**Work instruction**.
Copy the lines running from the one that contains "Given: Switch to the 效能 tab" to the end of the entries below, exactly and with no pictures.

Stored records
:::::
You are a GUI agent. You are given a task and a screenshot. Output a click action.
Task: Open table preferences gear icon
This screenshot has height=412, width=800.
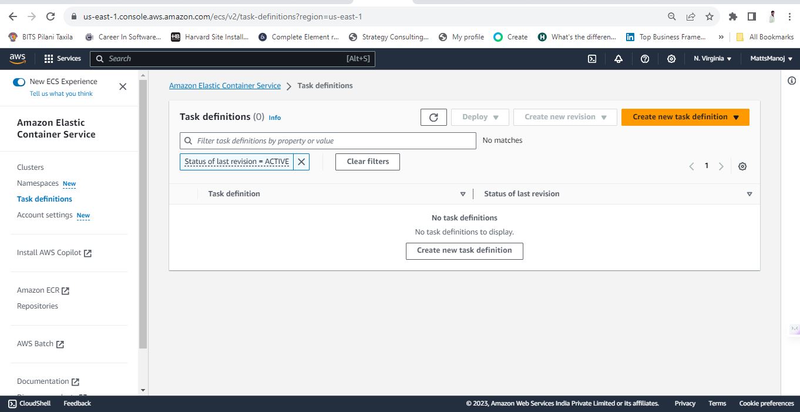[x=742, y=166]
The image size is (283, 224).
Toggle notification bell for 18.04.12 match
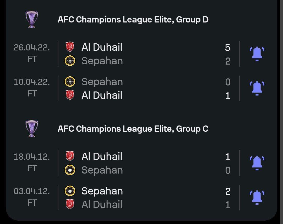pyautogui.click(x=257, y=163)
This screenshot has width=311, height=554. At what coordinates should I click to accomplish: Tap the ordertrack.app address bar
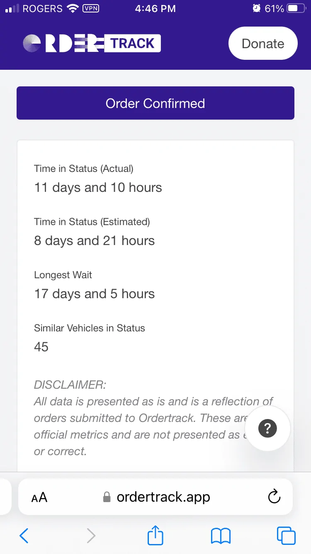coord(163,497)
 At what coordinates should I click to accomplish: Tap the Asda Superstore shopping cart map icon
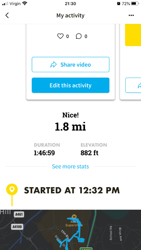(x=74, y=216)
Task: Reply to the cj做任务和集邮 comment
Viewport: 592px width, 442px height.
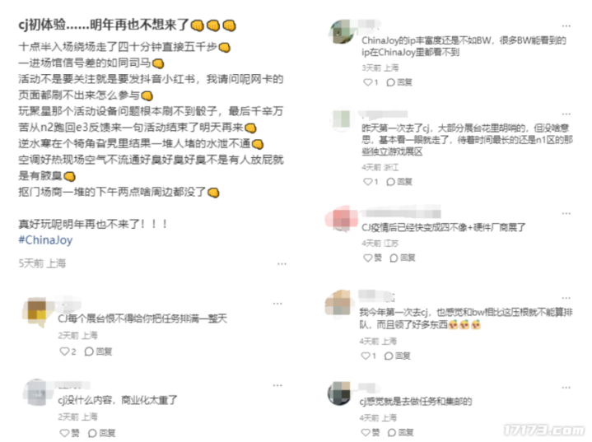Action: click(x=401, y=432)
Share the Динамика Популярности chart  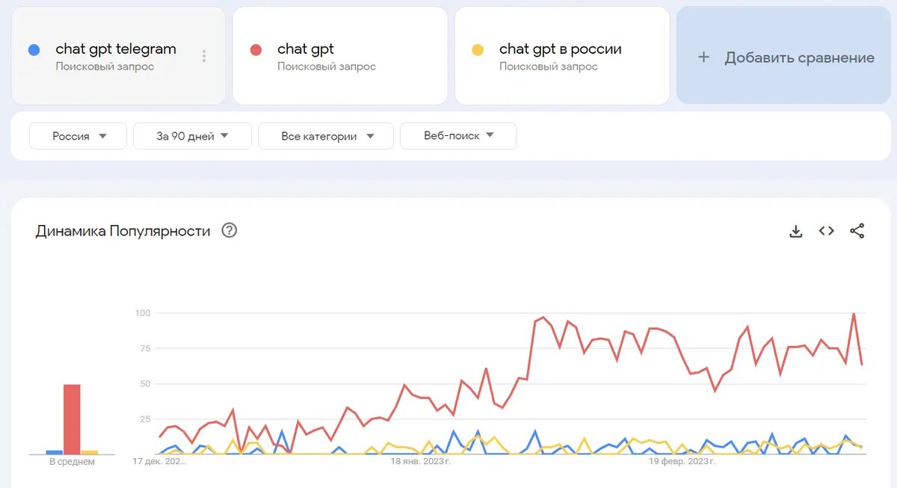click(x=857, y=230)
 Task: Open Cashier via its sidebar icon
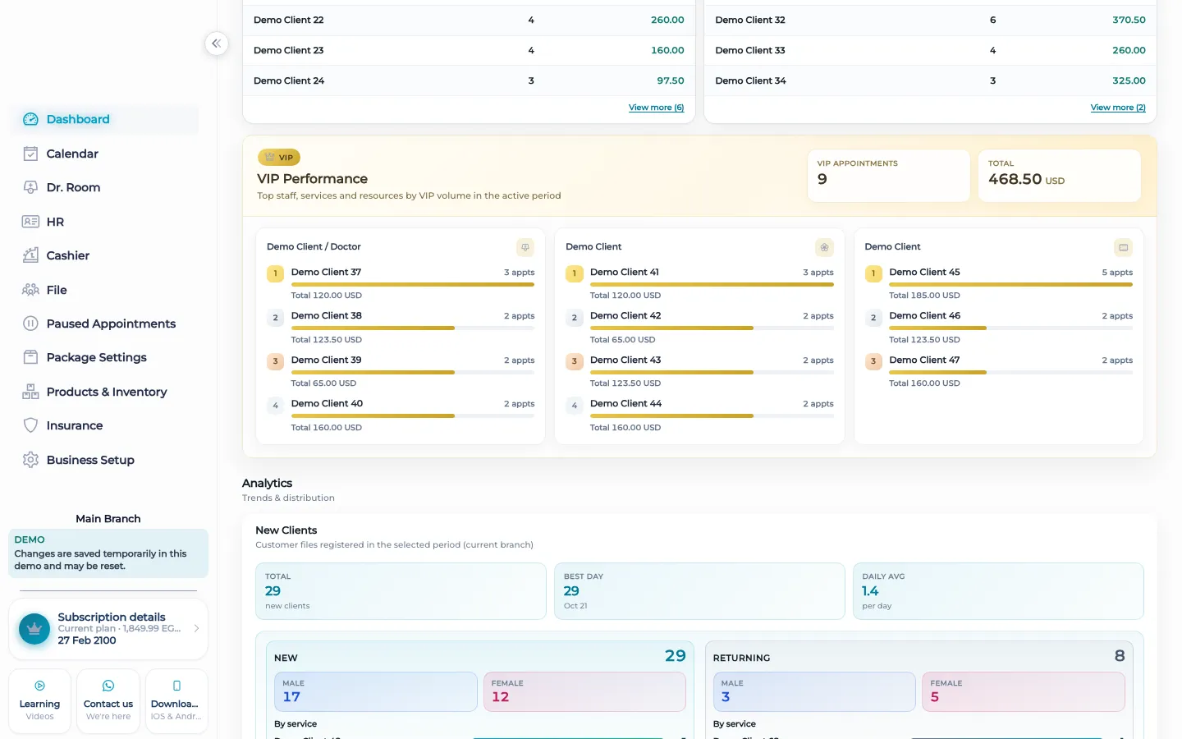30,255
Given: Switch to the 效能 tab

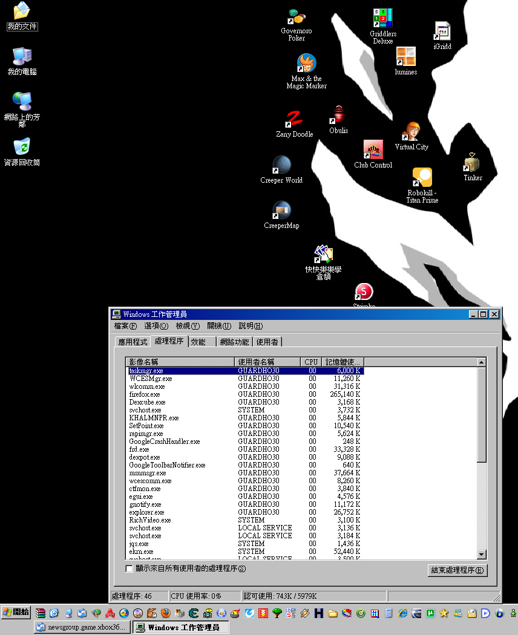Looking at the screenshot, I should (x=198, y=342).
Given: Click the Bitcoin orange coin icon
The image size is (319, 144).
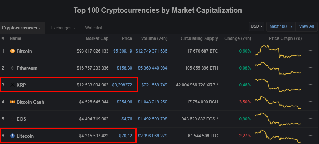Looking at the screenshot, I should 12,51.
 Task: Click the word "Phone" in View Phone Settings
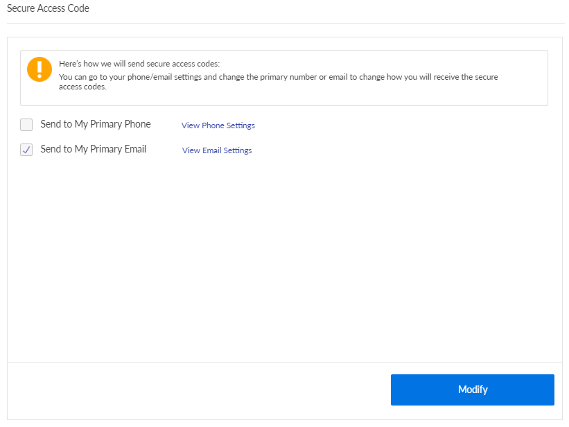[x=212, y=125]
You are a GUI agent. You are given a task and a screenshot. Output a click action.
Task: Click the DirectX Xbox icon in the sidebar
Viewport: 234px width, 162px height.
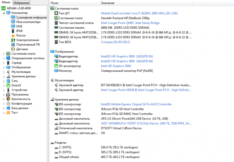(x=8, y=86)
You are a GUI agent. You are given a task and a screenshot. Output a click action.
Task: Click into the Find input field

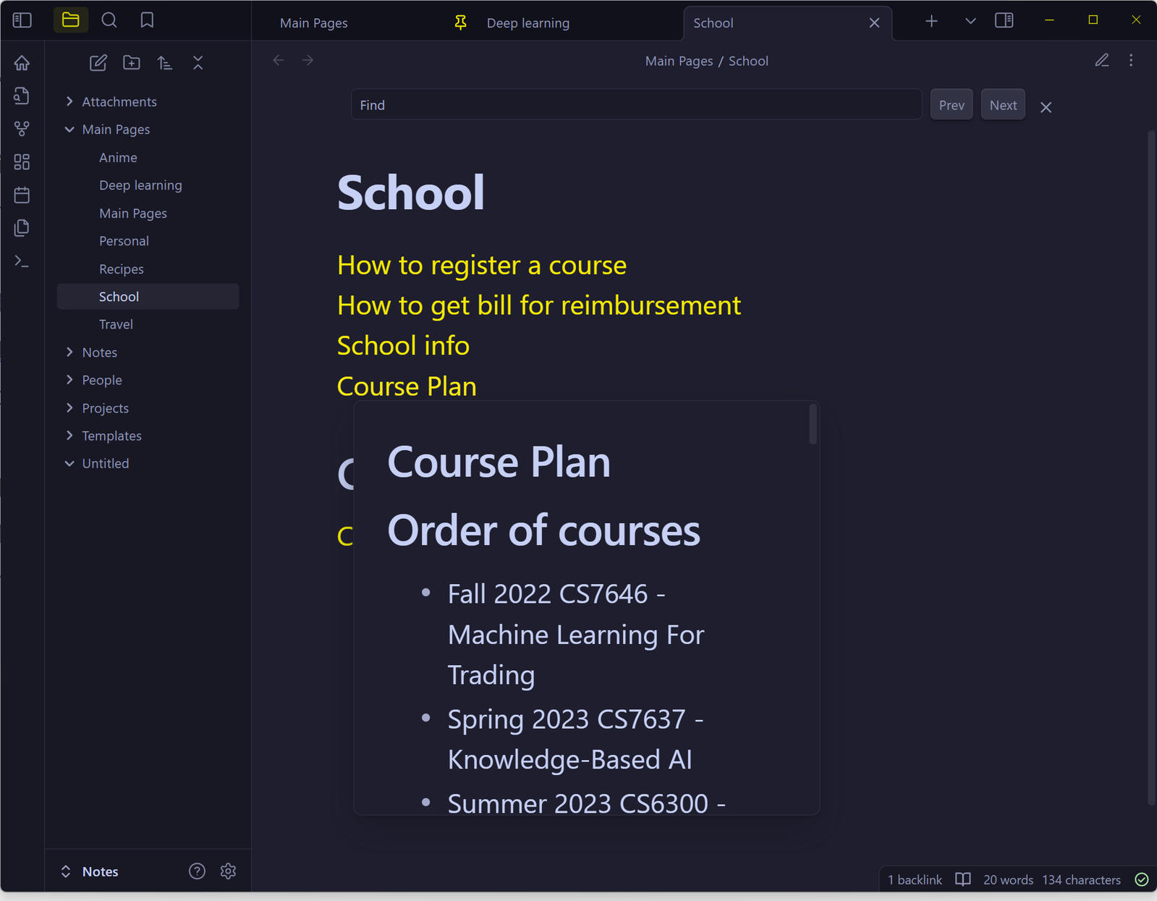(x=635, y=105)
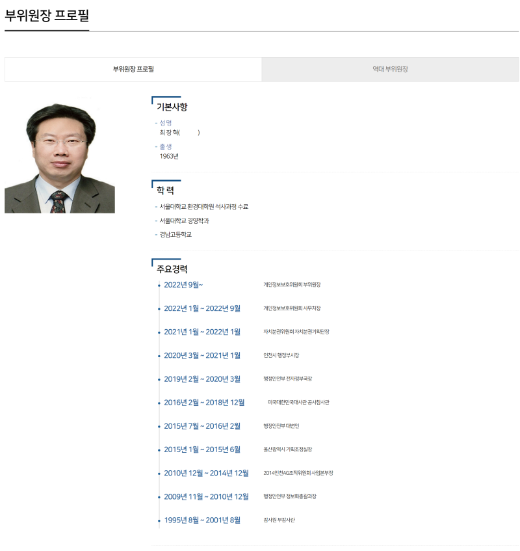Click the 성명 field label

click(x=166, y=122)
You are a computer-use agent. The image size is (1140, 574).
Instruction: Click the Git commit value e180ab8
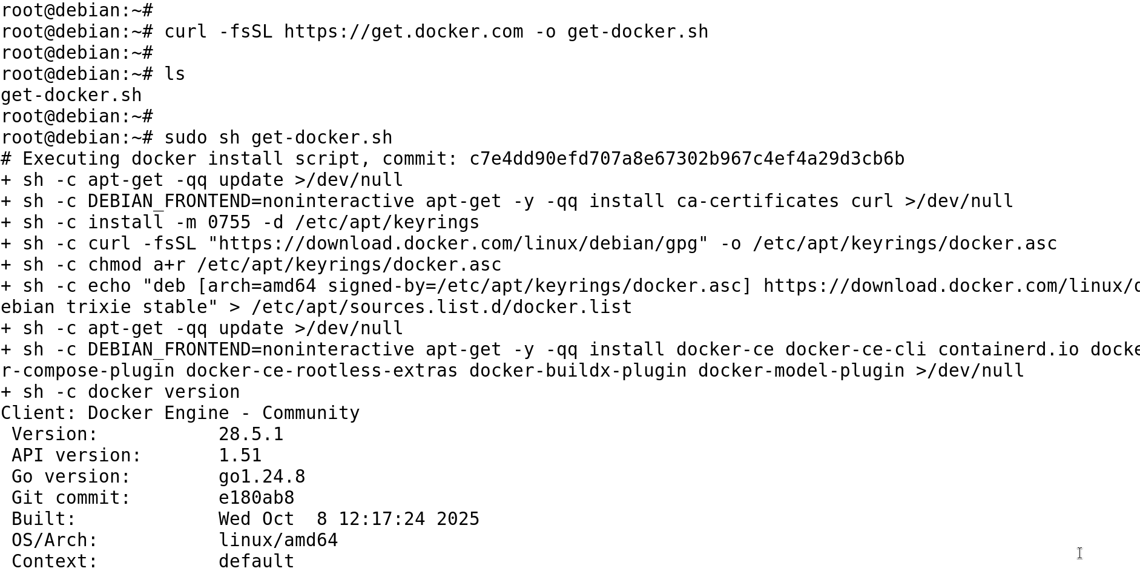(x=256, y=498)
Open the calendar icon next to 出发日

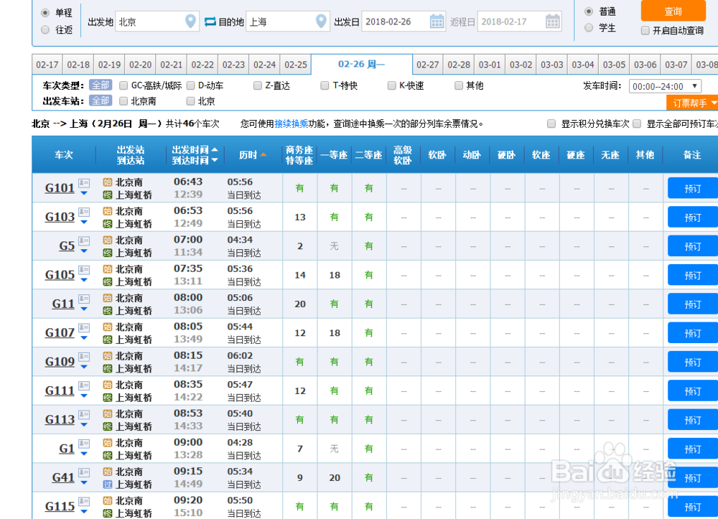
:::::
**Solution for this exercise**.
Given: Switch to the 效能 tab

Looking at the screenshot, I should (x=198, y=342).
Given: Click the Bitcoin orange coin icon
The image size is (319, 144).
Looking at the screenshot, I should 12,51.
 Task: Click the word "Phone" in View Phone Settings
[x=212, y=125]
You are a GUI agent. You are given a task and a screenshot. Output a click action.
Task: Click the DirectX Xbox icon in the sidebar
Viewport: 234px width, 162px height.
(x=8, y=86)
You are a GUI agent. You are given a task and a screenshot. Output a click action.
Task: Click into the Find input field

(x=635, y=105)
Click the 성명 field label

click(x=166, y=122)
You are a computer-use agent. The image size is (1140, 574).
Instruction: Click the Git commit value e180ab8
(x=256, y=498)
Open the calendar icon next to 出发日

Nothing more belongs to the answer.